> _THE TASK_
Every record below is to be copied exactly, with its images omitted.

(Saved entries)
Start of Block

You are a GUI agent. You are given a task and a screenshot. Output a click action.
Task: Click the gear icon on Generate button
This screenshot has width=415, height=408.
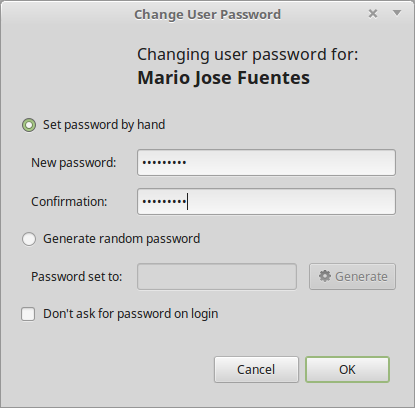click(x=325, y=276)
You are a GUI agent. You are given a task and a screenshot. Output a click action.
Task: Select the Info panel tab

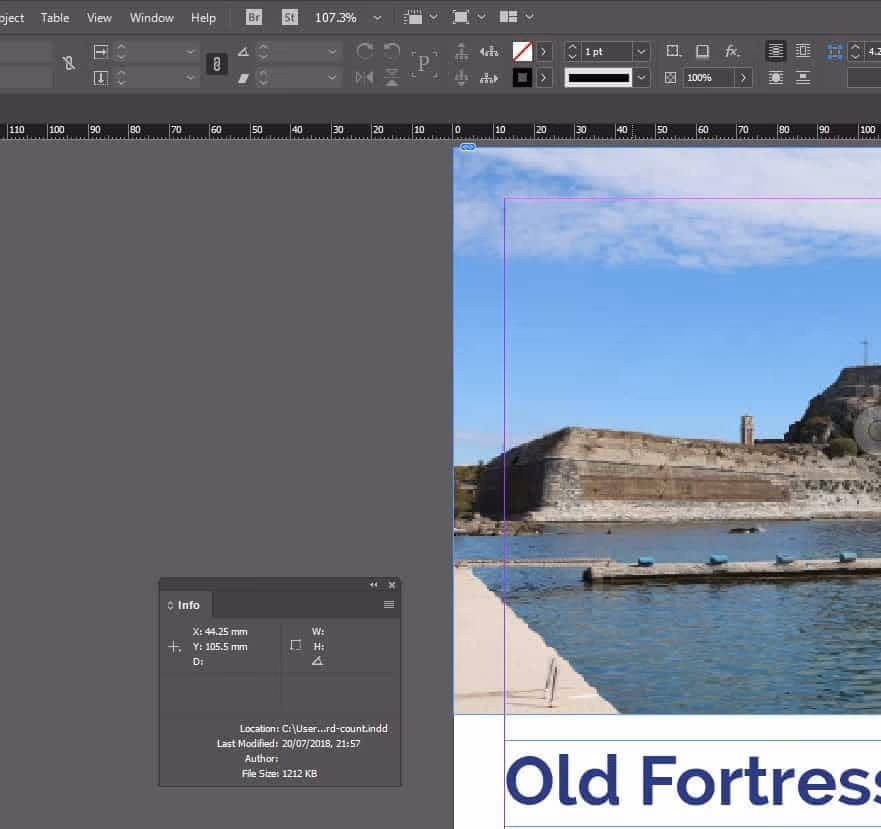187,605
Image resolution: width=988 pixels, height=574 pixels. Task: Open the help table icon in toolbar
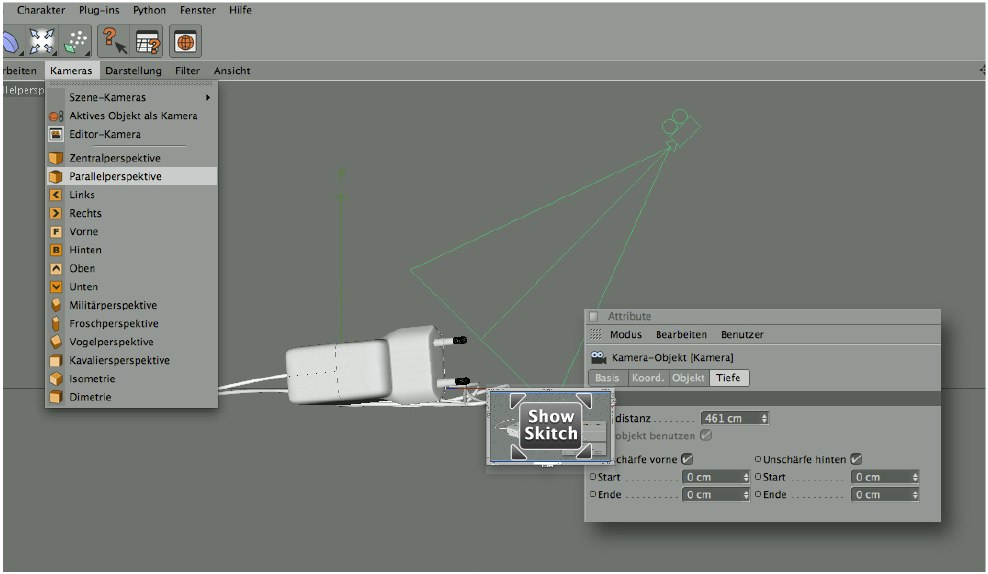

End of Block

> _RESULT FOR THIS EXERCISE_
You are a GUI agent. You are given a task and a screenshot. Output a click action.
Task: Click the gear icon on Generate button
This screenshot has width=415, height=408.
click(x=325, y=276)
You are a GUI agent. You are given a task and a screenshot. Output a click action.
Task: Select the Info panel tab

187,605
Image resolution: width=988 pixels, height=574 pixels. Task: Open the help table icon in toolbar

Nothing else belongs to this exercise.